We returned yesterday from the Washington DC area. We went there to help our daughter and son-in-law get ready for their move back to Utah and to bring our grandson back with us on the plane. While there we did a little sight-seeing. These first two pictures were taken at the Mary Serratt house where Mary's husband ran a tavern and she ran a boarding house. She was the first woman found guilty and executed in America. There's plenty of evidence to suggest she was a conspirator in Abraham Lincoln's death, but there are discrepencies too, which were not fully explored at the time. Defendants weren't even allowed to speak in their defense at that trial. Since this year is a year of female firsts with Hillary Clinton being the first real female contender for President and Sarah Pallin the first female Republican contender for VP, I found something sad in Mary's dubious honor as a "first" female.
George and Martha Washington had no children together, but Martha had children from an earlier marriage. This statue at Mount Vernon shows the first president and his wife with two of her grandchildren. Mount Vernon is more than a grand mansion; it's practically a village with all of the shops, housing, and businesses attached to the plantation. I especially liked the view from the back porch of the Potomoc River. My grandson posed with the Washington family statues. Though Washington was a slaveholder, he housed his slaves in comfortable quarters, kept families together, then freed them in his will. He even kept a nice house for the slaves of visitors so that his slaves wouldn't be inconvenienced.
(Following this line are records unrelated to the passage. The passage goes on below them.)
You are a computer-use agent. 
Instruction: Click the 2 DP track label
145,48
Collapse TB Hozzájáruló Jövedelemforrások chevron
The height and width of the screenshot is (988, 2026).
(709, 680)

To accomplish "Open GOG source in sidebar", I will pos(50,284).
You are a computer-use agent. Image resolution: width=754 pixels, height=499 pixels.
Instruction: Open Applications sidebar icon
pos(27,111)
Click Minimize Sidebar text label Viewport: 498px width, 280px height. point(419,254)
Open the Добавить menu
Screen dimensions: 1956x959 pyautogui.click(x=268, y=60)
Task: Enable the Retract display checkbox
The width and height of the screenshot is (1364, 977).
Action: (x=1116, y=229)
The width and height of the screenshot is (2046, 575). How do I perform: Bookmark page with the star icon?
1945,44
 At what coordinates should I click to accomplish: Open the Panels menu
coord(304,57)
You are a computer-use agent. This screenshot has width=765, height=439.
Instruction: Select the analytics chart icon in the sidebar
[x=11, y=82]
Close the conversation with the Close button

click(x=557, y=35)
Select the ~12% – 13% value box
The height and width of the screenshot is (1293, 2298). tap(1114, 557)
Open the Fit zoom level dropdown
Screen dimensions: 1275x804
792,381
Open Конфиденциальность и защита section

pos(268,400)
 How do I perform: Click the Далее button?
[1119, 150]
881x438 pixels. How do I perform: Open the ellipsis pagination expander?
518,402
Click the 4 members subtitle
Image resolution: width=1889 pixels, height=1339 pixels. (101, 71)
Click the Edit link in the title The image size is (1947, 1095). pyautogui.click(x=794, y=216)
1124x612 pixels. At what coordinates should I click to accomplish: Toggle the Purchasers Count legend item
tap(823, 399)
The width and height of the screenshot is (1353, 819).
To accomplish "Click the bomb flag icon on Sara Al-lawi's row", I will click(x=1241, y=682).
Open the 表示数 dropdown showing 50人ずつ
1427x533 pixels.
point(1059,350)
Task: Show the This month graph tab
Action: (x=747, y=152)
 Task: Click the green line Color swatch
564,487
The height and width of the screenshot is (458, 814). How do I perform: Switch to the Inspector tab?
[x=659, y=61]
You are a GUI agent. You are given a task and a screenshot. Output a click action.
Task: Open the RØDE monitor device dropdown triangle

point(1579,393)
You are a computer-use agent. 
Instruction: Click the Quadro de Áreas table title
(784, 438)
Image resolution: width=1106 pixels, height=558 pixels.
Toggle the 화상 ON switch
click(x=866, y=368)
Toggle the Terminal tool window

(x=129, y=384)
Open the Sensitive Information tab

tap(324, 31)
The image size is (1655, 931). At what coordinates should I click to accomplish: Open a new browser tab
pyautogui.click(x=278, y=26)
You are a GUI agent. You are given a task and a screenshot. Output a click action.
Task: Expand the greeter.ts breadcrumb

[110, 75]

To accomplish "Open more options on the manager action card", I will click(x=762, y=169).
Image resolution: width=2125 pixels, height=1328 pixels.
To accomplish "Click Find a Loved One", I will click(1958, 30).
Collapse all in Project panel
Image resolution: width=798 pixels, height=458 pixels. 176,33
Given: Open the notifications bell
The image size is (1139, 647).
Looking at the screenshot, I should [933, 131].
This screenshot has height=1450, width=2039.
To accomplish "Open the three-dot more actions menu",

Much is said about the devestation New York faced when the Twin Towers were hit by terrorists on nine-eleven. We even hear about the heroes who fought back and were lost in Pennsylvania, but not as much attention seems to be given to the passengers on the flight that struck the Pentagon or those who were at work in that busy military complex that day. We visited the recently completed memorial at the Pentagon and were deeply touched. Not all who lost their lives that day were military officers. There were children and families aboard the plane as well as the soldiers in the Pentagon of all ranks who were spending their lives defending freedom and liberty. In the background behind the memorial benches can be seen the Airforce memorial.
Our son-in-law, a hero of this generation, was injured by enemy action in Iraq and has spent two years recuperating. We're thrilled he's coming home, but hurt for the pain and memories he'll carry with him for the remainder of his life. Their little family will also carry with them painful memories of separation and fear, but they'll also have warm and wonderful memories of their two years in Washington and the generosity of the many Americans who arranged outings and special events for the wounded and their families. I want to thank you, all my friends, who have sent him good wishes, cheered me when I was down, and expressed your love and support for our family and our country.


Nancy Campbell Allen said...

Jennie, I love your pictures! What a cute little grandson you have. Glad you had a good time, but nice to know you're home again. :-)

Cheri J. Crane said...

Wonderful pictures, Jennie. =)I would love to see Washington D.C. someday. You've given me several ideas of places to visit.